I spent the entire evening missing him. Cory and I went out to dinner and I found myself daydreaming about spending time with Chase and scrolling through my phone to look at pictures of him (I may be a little obsessed with my child but that is only because I don’t have hobbies, or a social life, or boundaries). Sometimes I wonder what I ever talked about before Chase. Probably nothing important.
On Saturday we met Cory’s parents and Chase at a softball tournament. I envisioned Chase waiting for me as we drove up to the softball field and running in my direction with his arms wide open ready to give me a gigantic hug all while spouting out how much he missed his beloved mother (I may watch a little too many Lifetime movies). But that was not the welcome I received.
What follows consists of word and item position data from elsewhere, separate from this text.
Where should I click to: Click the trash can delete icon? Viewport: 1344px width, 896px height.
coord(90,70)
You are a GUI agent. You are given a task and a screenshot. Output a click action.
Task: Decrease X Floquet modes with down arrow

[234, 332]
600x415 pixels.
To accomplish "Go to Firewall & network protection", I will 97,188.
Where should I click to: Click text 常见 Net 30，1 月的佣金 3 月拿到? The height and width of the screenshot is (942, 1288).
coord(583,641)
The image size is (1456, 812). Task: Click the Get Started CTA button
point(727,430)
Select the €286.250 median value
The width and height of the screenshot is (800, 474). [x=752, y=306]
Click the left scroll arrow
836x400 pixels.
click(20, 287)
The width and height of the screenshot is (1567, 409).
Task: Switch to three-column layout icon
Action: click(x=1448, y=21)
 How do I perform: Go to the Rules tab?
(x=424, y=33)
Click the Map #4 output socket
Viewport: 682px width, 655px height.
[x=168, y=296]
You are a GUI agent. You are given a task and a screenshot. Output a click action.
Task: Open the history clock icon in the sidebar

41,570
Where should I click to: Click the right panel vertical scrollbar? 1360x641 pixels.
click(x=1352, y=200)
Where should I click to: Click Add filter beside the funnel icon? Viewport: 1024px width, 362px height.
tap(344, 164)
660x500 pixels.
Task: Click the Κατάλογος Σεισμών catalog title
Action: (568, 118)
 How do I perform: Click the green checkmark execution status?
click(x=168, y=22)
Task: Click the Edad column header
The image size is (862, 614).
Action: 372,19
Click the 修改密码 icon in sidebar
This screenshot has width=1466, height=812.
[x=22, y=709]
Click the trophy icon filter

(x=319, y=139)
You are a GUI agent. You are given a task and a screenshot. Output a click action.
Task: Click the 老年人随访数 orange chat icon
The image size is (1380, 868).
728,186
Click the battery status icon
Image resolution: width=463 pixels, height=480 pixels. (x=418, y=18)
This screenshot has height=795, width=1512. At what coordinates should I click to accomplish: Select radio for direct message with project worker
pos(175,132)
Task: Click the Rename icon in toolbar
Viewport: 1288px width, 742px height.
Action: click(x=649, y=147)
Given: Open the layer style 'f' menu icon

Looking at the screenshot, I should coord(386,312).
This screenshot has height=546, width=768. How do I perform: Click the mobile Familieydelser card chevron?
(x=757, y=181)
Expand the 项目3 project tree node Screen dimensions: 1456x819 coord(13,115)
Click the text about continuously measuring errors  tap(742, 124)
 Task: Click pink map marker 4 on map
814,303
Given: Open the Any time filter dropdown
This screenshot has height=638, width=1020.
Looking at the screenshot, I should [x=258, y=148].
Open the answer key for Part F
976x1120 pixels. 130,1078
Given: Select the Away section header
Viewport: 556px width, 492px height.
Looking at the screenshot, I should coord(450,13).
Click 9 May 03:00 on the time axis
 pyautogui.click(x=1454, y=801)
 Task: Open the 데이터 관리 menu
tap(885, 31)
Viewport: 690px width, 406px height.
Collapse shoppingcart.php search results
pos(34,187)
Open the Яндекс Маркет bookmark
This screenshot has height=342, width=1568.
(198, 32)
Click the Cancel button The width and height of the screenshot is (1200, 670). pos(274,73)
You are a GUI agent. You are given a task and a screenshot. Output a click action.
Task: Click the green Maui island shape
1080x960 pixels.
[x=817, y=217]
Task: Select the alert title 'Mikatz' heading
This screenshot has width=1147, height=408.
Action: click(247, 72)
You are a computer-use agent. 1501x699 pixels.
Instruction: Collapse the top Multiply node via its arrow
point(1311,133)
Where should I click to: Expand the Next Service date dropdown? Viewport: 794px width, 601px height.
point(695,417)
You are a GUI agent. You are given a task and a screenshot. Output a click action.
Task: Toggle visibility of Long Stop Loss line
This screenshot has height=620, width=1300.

As Cory’s parents pulled up to the field I waited by the car door to greet my little nugget, but he was fast asleep (I’m sure he was so very exhausted from missing me and couldn’t keep his eyes open any longer). As I got him out of his car seat he woke up and I thought to myself, great- now he can tell me how much he missed me. But instead, 1 millisecond after he opened his eyes he stuck out his tiny little hands, made his fingers into little pinchers and yelled “Titty twister.” Yes, that’s right. Chase’s uncle Brent taught him how to do titty twisters in my absence. Not so much the greeting I was looking for…. Please wish me luck in explaining this one to daycare.
All of this "titty" talk reminds me of a story about my cousin’s little boy, Rylee (I know what you're thinking- who has two stories about titties? Sadly, I do). When Rylee was younger he pronounced “K” as a “T.” You may think, oh that’s no big deal. But when you are talking about kitties it is… this was what he said while talking about “kitties”:
Rylee (to my aunt Jenny): “I like little titties, I like big titties, I even like your titties.”
Rylee (to me): "You don't have any titties."
It's nice to know he doesn't discriminate.